● DOCUMENT EXTRACT
* * * * * * * * *

Tuesday, February 12, 2013

It is King Cake Time!

Today is Mardi Gras. To celebrate the occasion, I made a king cake (click on the link for the recipe). It was my first try and it turned out great! It tastes good and looks colorful. I will make it again. I have to be honest with you, I have never had a piece, but I have been told that it taste like the real one. Thanks to Jo for this great recipe. Nevertheless, we will have to make a trip to New Orleans to have a piece...

My First King Cake

Ready to rise for over 2 hours

  • What Do I think about the overall  recipe?

Preparing the Dough and Filling:
- The instructions were overall clear.
- I only used 2 and half cups of flour for the dough itself and a little more kneading. I only made half of the recipe which should be 5 cups instead of 5 and half for the original recipe.
- I kneaded the dough for 8 minutes. After 5 minutes, I noticed that the dough was nice and soft. I kept kneading without adding extra flour because of the texture. I let the dough rise for 2 and half hours to double. Click here for tips about rising bread. I did not follow the instruction at all because I am like the result I get rising my dough in general.

* * * * * * * * *

● EXCERPTED RECORDS
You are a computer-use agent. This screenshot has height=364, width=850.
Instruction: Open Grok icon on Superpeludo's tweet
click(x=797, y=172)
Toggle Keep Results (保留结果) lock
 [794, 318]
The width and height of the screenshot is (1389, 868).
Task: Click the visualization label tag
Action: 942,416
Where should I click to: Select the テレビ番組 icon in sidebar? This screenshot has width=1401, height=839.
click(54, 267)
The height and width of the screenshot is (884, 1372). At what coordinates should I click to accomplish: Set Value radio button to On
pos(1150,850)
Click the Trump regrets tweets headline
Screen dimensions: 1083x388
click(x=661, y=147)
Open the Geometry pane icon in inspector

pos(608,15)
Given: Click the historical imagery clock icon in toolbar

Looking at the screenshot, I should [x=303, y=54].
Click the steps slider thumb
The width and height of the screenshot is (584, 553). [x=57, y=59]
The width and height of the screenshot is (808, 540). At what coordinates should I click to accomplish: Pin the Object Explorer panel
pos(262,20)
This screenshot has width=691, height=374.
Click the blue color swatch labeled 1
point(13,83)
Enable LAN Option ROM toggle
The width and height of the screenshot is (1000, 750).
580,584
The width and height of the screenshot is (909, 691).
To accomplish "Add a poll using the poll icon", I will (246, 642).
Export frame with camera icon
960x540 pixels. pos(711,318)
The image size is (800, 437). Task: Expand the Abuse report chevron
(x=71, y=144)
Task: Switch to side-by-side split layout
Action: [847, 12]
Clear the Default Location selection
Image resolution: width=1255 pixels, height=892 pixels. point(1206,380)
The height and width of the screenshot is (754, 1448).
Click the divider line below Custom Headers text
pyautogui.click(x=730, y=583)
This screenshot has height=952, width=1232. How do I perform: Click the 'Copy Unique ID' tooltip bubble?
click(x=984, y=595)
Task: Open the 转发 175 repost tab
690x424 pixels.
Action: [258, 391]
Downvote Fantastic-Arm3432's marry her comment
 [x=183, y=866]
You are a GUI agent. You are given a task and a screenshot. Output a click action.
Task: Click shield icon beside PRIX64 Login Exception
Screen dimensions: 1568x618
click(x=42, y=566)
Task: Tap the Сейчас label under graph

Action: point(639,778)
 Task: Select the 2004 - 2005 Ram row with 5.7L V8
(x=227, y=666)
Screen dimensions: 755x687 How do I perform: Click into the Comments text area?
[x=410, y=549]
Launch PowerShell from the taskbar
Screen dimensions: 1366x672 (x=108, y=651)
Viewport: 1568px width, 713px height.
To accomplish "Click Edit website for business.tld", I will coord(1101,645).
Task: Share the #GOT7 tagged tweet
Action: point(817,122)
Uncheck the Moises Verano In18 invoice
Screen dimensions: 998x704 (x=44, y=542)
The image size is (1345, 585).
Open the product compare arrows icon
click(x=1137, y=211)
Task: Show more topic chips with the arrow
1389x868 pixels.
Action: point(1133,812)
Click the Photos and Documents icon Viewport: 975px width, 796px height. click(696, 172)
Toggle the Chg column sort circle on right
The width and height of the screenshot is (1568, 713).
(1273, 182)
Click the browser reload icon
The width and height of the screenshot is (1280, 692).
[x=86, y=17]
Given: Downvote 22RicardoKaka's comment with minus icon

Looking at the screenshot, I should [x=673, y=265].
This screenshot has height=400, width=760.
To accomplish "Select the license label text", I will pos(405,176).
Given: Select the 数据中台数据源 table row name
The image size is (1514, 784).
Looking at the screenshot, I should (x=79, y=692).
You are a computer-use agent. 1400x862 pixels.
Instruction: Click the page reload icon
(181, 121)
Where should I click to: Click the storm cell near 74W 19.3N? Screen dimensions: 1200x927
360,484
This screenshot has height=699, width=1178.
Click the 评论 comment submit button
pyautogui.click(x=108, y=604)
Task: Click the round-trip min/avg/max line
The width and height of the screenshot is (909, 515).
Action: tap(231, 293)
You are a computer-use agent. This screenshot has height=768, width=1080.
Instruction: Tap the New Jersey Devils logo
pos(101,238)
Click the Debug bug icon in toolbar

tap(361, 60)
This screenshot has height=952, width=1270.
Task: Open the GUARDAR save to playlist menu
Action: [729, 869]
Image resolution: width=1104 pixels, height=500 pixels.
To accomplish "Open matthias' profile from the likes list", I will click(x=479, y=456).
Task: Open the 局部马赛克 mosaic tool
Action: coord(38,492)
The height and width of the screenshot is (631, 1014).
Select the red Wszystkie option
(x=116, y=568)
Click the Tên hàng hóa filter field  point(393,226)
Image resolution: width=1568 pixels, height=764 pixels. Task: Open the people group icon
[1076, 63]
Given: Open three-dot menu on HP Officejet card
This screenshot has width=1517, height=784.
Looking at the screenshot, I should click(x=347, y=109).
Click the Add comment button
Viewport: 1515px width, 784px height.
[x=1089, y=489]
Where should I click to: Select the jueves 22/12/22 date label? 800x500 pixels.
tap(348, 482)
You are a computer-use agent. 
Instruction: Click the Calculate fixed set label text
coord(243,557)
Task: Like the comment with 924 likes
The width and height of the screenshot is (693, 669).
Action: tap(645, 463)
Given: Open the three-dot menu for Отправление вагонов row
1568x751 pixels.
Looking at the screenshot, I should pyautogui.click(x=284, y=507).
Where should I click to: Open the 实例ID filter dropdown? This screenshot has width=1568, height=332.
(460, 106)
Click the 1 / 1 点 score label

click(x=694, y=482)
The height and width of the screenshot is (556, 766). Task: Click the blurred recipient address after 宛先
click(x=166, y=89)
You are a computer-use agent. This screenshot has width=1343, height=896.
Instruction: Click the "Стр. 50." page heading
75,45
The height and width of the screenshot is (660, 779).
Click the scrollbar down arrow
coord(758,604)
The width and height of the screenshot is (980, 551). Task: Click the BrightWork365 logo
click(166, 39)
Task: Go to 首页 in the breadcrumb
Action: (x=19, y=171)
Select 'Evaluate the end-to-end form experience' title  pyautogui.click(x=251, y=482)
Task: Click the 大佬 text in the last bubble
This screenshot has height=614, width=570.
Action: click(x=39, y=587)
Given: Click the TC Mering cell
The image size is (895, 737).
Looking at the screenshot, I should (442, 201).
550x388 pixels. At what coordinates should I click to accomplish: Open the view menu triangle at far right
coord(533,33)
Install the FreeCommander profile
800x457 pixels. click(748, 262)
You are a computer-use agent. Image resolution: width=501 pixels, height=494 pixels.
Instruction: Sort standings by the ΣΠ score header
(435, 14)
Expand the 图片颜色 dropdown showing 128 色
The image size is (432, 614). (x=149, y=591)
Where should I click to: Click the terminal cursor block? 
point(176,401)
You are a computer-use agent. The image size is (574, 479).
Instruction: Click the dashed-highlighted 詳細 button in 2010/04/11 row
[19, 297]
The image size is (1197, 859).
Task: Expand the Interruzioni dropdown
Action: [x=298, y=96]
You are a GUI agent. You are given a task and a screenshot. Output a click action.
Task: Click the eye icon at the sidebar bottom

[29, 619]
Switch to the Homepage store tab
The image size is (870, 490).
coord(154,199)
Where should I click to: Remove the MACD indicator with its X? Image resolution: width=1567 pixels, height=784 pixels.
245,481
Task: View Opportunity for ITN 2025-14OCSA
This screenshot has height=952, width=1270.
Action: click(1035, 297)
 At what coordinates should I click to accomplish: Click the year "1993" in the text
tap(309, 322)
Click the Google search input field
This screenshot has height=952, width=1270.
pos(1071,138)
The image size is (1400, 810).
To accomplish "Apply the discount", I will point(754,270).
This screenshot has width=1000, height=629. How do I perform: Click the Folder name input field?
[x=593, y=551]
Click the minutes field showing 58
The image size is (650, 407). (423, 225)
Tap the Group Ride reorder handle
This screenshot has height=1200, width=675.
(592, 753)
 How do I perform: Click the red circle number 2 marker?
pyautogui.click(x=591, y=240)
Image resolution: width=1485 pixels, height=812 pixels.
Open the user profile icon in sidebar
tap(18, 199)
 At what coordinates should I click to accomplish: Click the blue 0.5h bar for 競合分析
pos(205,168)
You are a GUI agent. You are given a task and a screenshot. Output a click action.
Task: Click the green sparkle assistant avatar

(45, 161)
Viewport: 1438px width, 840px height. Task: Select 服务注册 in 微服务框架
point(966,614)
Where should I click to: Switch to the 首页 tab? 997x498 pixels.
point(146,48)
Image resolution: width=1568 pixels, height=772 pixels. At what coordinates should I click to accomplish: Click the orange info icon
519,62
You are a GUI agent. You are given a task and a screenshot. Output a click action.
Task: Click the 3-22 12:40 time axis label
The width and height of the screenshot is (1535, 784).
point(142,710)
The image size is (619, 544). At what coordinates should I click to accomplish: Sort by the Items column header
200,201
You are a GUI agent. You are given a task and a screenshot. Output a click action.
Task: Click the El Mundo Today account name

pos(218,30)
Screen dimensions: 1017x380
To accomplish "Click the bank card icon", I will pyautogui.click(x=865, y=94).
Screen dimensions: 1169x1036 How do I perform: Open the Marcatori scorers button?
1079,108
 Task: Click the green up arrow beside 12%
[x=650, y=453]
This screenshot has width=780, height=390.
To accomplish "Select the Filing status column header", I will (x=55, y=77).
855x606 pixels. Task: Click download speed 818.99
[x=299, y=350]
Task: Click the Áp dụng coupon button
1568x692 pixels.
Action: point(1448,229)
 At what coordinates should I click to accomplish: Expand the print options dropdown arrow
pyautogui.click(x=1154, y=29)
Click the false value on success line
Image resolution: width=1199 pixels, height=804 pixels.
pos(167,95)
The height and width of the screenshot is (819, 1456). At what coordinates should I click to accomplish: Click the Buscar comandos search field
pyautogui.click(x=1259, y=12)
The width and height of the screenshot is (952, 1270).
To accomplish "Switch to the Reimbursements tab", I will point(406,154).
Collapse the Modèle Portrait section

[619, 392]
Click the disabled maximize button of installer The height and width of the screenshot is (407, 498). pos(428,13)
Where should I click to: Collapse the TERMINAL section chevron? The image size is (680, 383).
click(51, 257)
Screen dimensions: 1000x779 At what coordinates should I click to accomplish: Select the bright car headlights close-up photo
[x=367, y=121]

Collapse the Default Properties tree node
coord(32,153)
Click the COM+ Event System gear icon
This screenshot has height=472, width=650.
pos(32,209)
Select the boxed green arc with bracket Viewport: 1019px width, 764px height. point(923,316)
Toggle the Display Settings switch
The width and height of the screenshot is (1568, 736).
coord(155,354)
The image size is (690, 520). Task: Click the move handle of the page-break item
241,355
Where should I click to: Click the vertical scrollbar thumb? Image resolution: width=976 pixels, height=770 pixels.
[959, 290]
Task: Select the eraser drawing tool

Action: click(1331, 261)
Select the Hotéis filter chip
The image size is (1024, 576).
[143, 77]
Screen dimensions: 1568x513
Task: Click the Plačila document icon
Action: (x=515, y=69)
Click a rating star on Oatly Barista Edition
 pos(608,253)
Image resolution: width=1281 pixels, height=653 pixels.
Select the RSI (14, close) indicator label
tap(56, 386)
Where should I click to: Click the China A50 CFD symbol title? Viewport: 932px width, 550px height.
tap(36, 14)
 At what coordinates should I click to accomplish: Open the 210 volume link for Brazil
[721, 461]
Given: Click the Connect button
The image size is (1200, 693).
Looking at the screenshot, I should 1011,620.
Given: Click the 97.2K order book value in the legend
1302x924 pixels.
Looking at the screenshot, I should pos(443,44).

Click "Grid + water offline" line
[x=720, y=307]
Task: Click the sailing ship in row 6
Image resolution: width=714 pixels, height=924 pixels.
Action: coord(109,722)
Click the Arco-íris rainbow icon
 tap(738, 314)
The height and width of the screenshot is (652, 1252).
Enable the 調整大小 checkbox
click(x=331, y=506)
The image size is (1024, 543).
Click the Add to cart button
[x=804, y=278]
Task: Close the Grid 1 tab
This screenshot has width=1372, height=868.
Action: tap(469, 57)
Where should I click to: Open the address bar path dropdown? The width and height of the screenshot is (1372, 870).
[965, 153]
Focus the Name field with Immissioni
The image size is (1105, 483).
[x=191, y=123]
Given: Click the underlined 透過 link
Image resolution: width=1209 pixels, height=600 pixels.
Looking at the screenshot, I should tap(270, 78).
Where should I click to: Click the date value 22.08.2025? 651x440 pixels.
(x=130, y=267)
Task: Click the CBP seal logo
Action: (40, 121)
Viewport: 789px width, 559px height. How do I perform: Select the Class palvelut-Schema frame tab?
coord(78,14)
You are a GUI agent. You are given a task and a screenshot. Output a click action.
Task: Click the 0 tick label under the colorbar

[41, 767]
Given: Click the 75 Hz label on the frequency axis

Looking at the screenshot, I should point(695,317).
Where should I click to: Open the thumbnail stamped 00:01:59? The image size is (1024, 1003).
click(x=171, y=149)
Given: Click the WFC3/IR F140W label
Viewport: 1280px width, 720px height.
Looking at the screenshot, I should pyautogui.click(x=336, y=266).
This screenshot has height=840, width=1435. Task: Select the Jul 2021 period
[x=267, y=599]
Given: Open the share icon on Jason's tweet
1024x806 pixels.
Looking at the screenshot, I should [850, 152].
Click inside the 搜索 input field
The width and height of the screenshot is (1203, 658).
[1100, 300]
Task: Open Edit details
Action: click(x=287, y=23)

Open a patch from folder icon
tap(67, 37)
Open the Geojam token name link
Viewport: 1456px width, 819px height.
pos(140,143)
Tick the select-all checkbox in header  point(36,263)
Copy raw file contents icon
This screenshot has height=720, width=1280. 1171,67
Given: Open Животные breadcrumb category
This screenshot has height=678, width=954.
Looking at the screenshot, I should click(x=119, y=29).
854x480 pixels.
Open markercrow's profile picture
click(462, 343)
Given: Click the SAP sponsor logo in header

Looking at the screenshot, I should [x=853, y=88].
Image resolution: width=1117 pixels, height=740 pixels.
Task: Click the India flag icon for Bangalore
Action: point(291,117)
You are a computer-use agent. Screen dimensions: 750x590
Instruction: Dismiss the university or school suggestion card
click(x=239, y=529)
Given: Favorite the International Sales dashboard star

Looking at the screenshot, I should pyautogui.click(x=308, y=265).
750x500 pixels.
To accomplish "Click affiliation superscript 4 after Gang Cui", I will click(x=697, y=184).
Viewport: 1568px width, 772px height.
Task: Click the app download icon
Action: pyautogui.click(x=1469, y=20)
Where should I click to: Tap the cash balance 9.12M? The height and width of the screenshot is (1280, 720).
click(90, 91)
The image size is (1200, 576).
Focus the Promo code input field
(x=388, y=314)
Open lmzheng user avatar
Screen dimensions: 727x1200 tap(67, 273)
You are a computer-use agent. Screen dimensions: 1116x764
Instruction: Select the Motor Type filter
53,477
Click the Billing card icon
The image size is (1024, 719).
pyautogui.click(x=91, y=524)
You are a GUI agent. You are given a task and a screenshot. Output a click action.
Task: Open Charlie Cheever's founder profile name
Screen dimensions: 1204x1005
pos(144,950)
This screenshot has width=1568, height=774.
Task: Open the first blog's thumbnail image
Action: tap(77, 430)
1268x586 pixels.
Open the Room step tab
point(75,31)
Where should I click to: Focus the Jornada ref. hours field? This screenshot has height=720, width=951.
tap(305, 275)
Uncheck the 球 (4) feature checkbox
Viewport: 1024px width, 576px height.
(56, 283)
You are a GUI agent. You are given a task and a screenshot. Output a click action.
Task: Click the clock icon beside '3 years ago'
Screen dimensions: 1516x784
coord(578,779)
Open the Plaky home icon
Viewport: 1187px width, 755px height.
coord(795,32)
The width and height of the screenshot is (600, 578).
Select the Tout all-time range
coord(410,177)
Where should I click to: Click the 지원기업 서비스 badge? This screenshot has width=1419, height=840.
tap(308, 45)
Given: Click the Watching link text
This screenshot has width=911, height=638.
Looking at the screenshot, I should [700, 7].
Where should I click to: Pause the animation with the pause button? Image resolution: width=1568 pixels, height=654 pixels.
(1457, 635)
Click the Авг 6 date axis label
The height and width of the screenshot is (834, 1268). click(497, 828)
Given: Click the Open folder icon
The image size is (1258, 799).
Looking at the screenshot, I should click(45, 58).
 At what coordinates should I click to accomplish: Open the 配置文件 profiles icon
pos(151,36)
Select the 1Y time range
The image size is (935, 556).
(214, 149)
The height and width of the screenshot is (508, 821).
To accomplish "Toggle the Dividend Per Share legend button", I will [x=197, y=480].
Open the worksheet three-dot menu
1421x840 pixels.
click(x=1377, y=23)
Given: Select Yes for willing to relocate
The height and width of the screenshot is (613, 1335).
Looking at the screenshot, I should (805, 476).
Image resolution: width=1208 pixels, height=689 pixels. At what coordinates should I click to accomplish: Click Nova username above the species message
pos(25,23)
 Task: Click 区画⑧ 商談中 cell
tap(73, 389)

* * * * * * * * *

● EXERCISE PROMPT
Reproduce the king cake post between "Today is Mardi" and "The instructions were overall clear.", inclusive. Rely only on the king cake post, not on the entries.

● IN RESPONSE
Today is Mardi Gras. To celebrate the occasion, I made a king cake (click on the link for the recipe). It was my first try and it turned out great! It tastes good and looks colorful. I will make it again. I have to be honest with you, I have never had a piece, but I have been told that it taste like the real one. Thanks to Jo for this great recipe. Nevertheless, we will have to make a trip to New Orleans to have a piece...

My First King Cake

Ready to rise for over 2 hours

  • What Do I think about the overall  recipe?

Preparing the Dough and Filling:
- The instructions were overall clear.